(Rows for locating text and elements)
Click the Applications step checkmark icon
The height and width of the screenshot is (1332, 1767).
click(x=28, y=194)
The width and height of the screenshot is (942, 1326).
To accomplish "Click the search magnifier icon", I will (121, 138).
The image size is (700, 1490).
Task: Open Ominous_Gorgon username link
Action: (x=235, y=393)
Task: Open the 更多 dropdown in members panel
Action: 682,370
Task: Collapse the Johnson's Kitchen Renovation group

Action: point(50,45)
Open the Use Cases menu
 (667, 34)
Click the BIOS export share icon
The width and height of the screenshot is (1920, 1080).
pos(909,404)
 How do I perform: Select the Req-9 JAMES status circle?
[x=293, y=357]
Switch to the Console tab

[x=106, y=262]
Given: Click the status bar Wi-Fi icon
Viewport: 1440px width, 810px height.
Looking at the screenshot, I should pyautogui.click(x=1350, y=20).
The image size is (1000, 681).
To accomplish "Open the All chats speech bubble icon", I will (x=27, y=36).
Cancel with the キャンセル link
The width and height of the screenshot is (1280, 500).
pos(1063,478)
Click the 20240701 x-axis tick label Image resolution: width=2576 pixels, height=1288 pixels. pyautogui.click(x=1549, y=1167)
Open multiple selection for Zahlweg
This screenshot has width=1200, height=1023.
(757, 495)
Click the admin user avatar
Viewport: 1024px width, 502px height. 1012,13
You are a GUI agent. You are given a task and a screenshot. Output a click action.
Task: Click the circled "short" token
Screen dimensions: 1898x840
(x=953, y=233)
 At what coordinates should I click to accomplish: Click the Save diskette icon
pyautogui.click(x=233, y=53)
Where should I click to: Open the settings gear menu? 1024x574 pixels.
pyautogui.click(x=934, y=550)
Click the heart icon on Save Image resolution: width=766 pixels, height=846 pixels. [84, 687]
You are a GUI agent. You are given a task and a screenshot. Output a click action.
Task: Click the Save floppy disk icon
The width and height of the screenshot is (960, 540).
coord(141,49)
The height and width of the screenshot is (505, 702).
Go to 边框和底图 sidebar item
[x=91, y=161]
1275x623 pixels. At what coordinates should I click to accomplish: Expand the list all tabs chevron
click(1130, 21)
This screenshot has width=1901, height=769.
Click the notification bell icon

◆ **WHAT IS NEEDED**: Copy every row above word for word, keeping each line unchanged.

◆ **EXERCISE ANSWER**:
Click the Applications step checkmark icon
The height and width of the screenshot is (1332, 1767).
click(x=28, y=194)
The width and height of the screenshot is (942, 1326).
To accomplish "Click the search magnifier icon", I will (121, 138).
The image size is (700, 1490).
Task: Open Ominous_Gorgon username link
Action: (x=235, y=393)
Task: Open the 更多 dropdown in members panel
Action: 682,370
Task: Collapse the Johnson's Kitchen Renovation group

Action: point(50,45)
Open the Use Cases menu
 (667, 34)
Click the BIOS export share icon
The width and height of the screenshot is (1920, 1080).
pos(909,404)
 How do I perform: Select the Req-9 JAMES status circle?
[x=293, y=357]
Switch to the Console tab

[x=106, y=262]
Given: Click the status bar Wi-Fi icon
Viewport: 1440px width, 810px height.
Looking at the screenshot, I should pyautogui.click(x=1350, y=20).
The image size is (1000, 681).
To accomplish "Open the All chats speech bubble icon", I will (x=27, y=36).
Cancel with the キャンセル link
The width and height of the screenshot is (1280, 500).
pos(1063,478)
Click the 20240701 x-axis tick label Image resolution: width=2576 pixels, height=1288 pixels. pyautogui.click(x=1549, y=1167)
Open multiple selection for Zahlweg
This screenshot has width=1200, height=1023.
(757, 495)
Click the admin user avatar
Viewport: 1024px width, 502px height. 1012,13
You are a GUI agent. You are given a task and a screenshot. Output a click action.
Task: Click the circled "short" token
Screen dimensions: 1898x840
(x=953, y=233)
 At what coordinates should I click to accomplish: Click the Save diskette icon
pyautogui.click(x=233, y=53)
Where should I click to: Open the settings gear menu? 1024x574 pixels.
pyautogui.click(x=934, y=550)
Click the heart icon on Save Image resolution: width=766 pixels, height=846 pixels. [84, 687]
You are a GUI agent. You are given a task and a screenshot. Output a click action.
Task: Click the Save floppy disk icon
The width and height of the screenshot is (960, 540).
coord(141,49)
The height and width of the screenshot is (505, 702).
Go to 边框和底图 sidebar item
[x=91, y=161]
1275x623 pixels. At what coordinates should I click to accomplish: Expand the list all tabs chevron
click(1130, 21)
This screenshot has width=1901, height=769.
Click the notification bell icon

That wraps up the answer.